Tuesday 24 June 2014

Thank Africa’s lousy internet for Facebook’s improved Android app

In the past year, Facebook’s app has shrunk how much space it takes up on Android devices by 65%. Its data consumption is half what it was, as is the load time when you start up the app. And Africa is at the reason for that improvement.


Last year, a team of Facebook engineers and product designers flew to Africa (they didn’t specify which country or countries) and bought several Android phones locally to see how Facebook worked there. Not very well, it turned out: “The combination of an intermittent, low-bandwidth network connection and a lack of memory space on the devices resulted in slow load times and constant crashes. We even burned through our monthly data plans in 40 minutes,” Alex Sourov, a Facebook engineer, writes in a post on Facebook’s engineering blog.

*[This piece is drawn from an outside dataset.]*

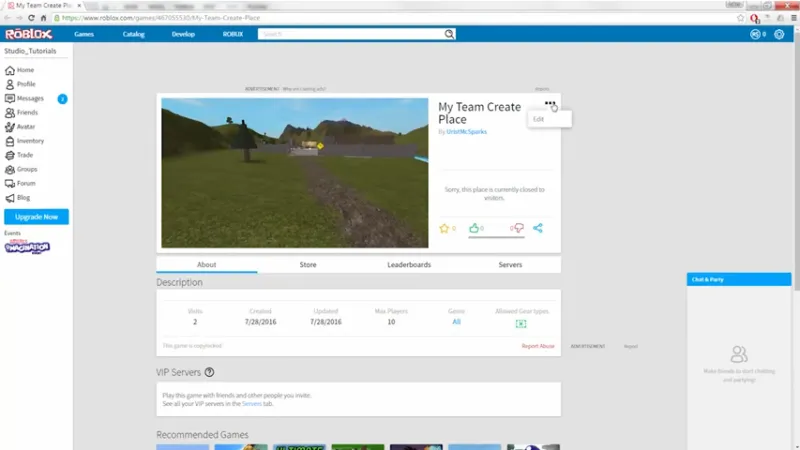
Task: Open the settings gear icon in the header
Action: click(x=779, y=34)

The team returned to their offices in California, Seattle and London, and worked on improving the app for everyone. “We realized that data is extremely expensive in emerging markets, and purchasing more data is often a laborious process. Thus, there needed to be a concerted effort to reduce data consumption within the Facebook app,” writes Sourov. The team changed the format it uses for photos, stopped loading full images unless asked to, and tweaked other fiddly bits to cut data use by 50%. The team also cut the number of image-load failures by 90%.


Quartz has written before about the importance of “small data,” or cutting down data use where possible to make it easier for people in poor countries or those on expensive pre-paid plans to be able to fully enjoy the rich media on the internet. One way to do this is by crunching the data before it gets to the phone, something Facebook has invested in and other companies also do. But a better, more long-term way is to change the way your app works—and indeed to change the way you think.


There are some Silicon Valley firms, such as the Facebook-acquired WhatsApp, that are sensitive to the needs of the billions of internet users who don’t enjoy fast connections on brand-new phones. Others seem to think they understand the developing world, but fall for rich-world biases nonetheless. Facebook is generally part of the former group. Indeed, CEO Mark Zuckerberg is known for encouraging product managers to travel to emerging markets “to see how people who are getting on the Internet use it.”


That’s good for new users with cheaper phones on unreliable networks in poor countries. It is also good for everybody else. And it is good for business.